Fivetran Paginated Custom Connector
Tags: fivetran custom connector custom-connector pagination getmore state-managementUnderstanding and debugging your Fivetran custom connector is not straightfoward, with many online tutorials excluding the key component of data API’s… pagination. After reading this blog you will have a better understanding of the expected behaviour between Fivetran and your custom connector when pagination is thrown into the mix.
Overview
A Fivetran custom connector is a cloud hosted function that can be set up on a cloud platform of your choice, which allows you to load data into Fivetran with a API Fivetran does not natively support.

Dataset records
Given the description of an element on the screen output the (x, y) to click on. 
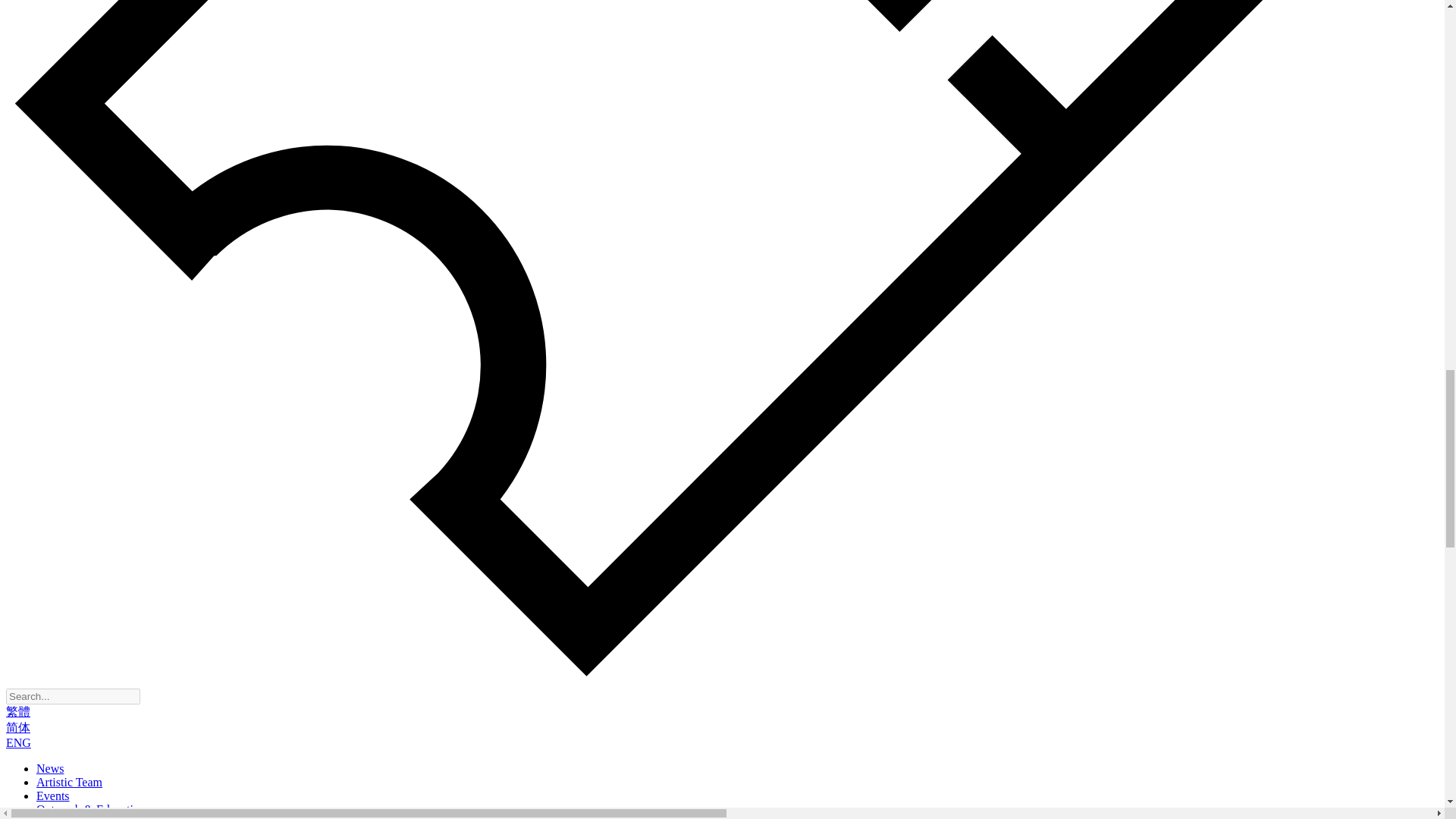
Events (52, 795)
News (50, 768)
Media (51, 817)
ENG (17, 742)
Artistic Team (68, 781)
Given the description of an element on the screen output the (x, y) to click on. 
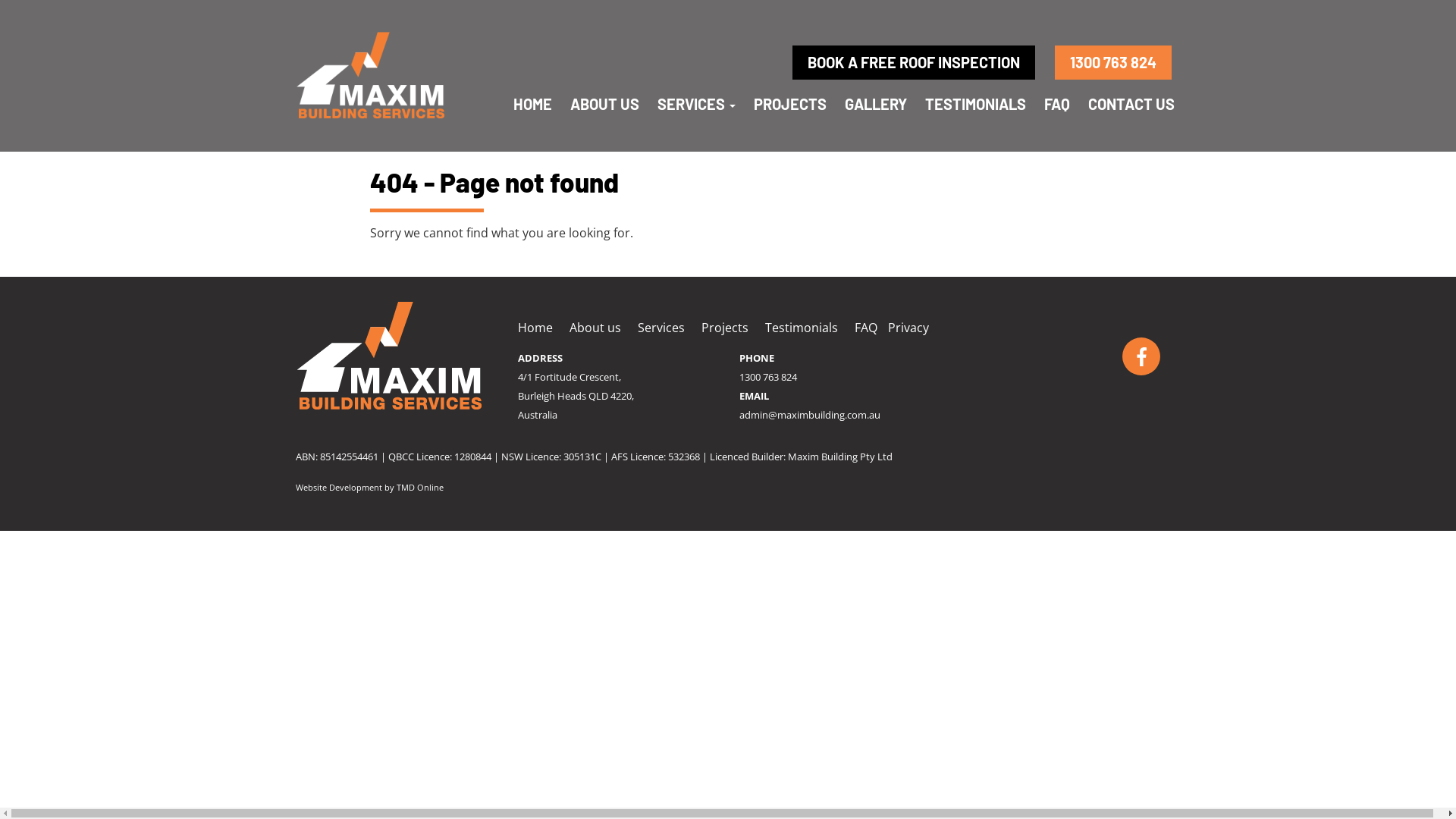
Privacy Element type: text (907, 327)
FAQ Element type: text (864, 327)
1300 763 824 Element type: text (768, 376)
HOME Element type: text (532, 103)
Testimonials Element type: text (800, 327)
Website Development by TMD Online Element type: text (369, 486)
CONTACT US Element type: text (1131, 103)
admin@maximbuilding.com.au Element type: text (809, 414)
BOOK A FREE ROOF INSPECTION Element type: text (913, 62)
PROJECTS Element type: text (789, 103)
ABOUT US Element type: text (604, 103)
Projects Element type: text (723, 327)
FAQ Element type: text (1057, 103)
Maxim  Logo Element type: hover (390, 356)
TESTIMONIALS Element type: text (975, 103)
1300 763 824 Element type: text (1112, 62)
Home Element type: text (534, 327)
SERVICES Element type: text (696, 103)
Services Element type: text (660, 327)
GALLERY Element type: text (875, 103)
About us Element type: text (594, 327)
Maxim  Logo Element type: hover (371, 76)
Given the description of an element on the screen output the (x, y) to click on. 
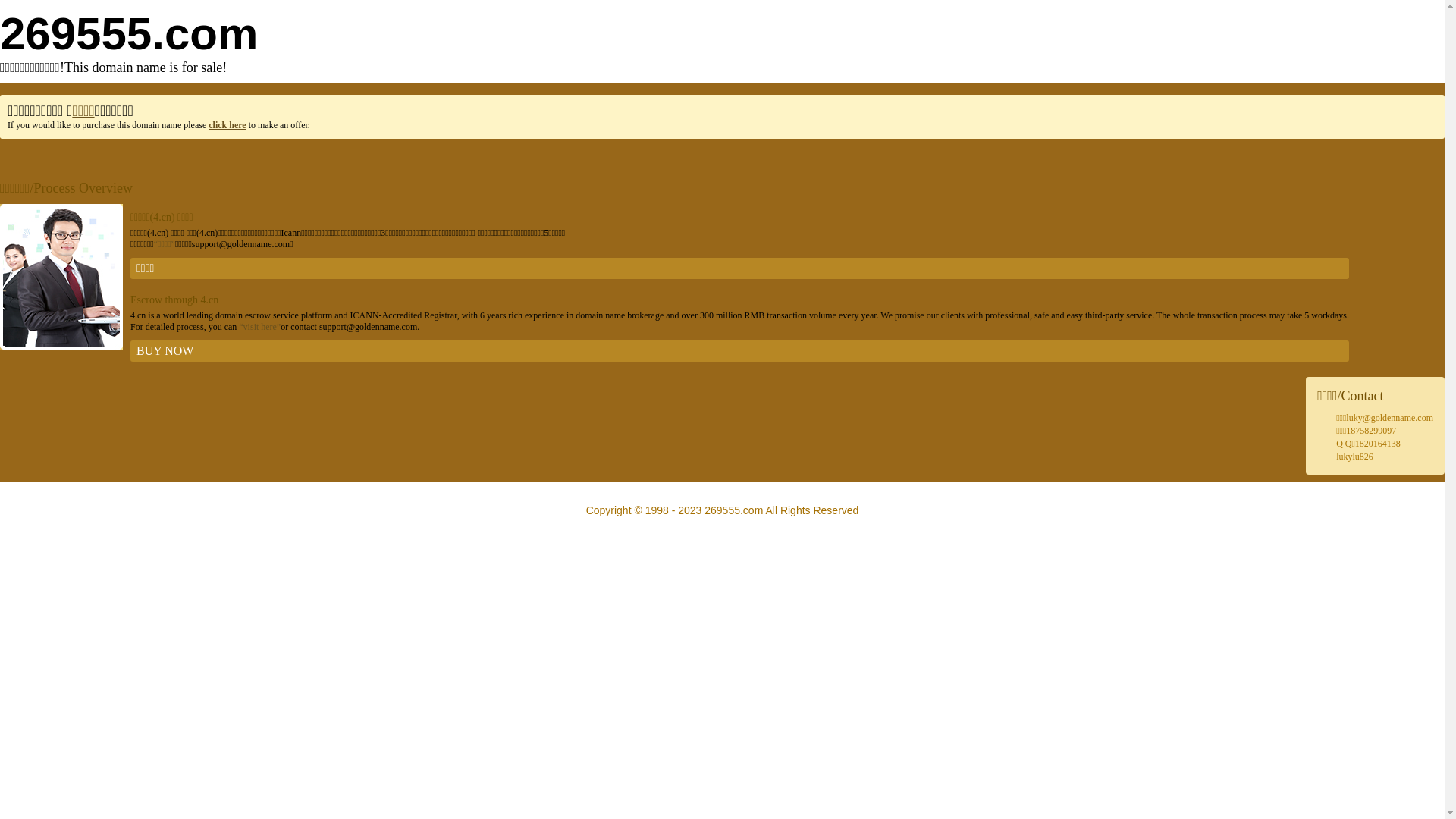
BUY NOW Element type: text (739, 350)
click here Element type: text (226, 124)
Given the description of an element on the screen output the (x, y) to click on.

### Short exercise 1
Retype the Fivetran connector text in full, with no changes.
### Short exercise 2
From the dataset records, echo the stretch from the line containing "Privacy Element type: text (907, 327)" through the line containing "hover (371, 76)", with both of those lines included and every character unchanged.

### Worked answer 1
Fivetran Paginated Custom Connector
Tags: fivetran custom connector custom-connector pagination getmore state-managementUnderstanding and debugging your Fivetran custom connector is not straightfoward, with many online tutorials excluding the key component of data API’s… pagination. After reading this blog you will have a better understanding of the expected behaviour between Fivetran and your custom connector when pagination is thrown into the mix.
Overview
A Fivetran custom connector is a cloud hosted function that can be set up on a cloud platform of your choice, which allows you to load data into Fivetran with a API Fivetran does not natively support.

### Worked answer 2
Privacy Element type: text (907, 327)
FAQ Element type: text (864, 327)
1300 763 824 Element type: text (768, 376)
HOME Element type: text (532, 103)
Testimonials Element type: text (800, 327)
Website Development by TMD Online Element type: text (369, 486)
CONTACT US Element type: text (1131, 103)
admin@maximbuilding.com.au Element type: text (809, 414)
BOOK A FREE ROOF INSPECTION Element type: text (913, 62)
PROJECTS Element type: text (789, 103)
ABOUT US Element type: text (604, 103)
Projects Element type: text (723, 327)
FAQ Element type: text (1057, 103)
Maxim  Logo Element type: hover (390, 356)
TESTIMONIALS Element type: text (975, 103)
1300 763 824 Element type: text (1112, 62)
Home Element type: text (534, 327)
SERVICES Element type: text (696, 103)
Services Element type: text (660, 327)
GALLERY Element type: text (875, 103)
About us Element type: text (594, 327)
Maxim  Logo Element type: hover (371, 76)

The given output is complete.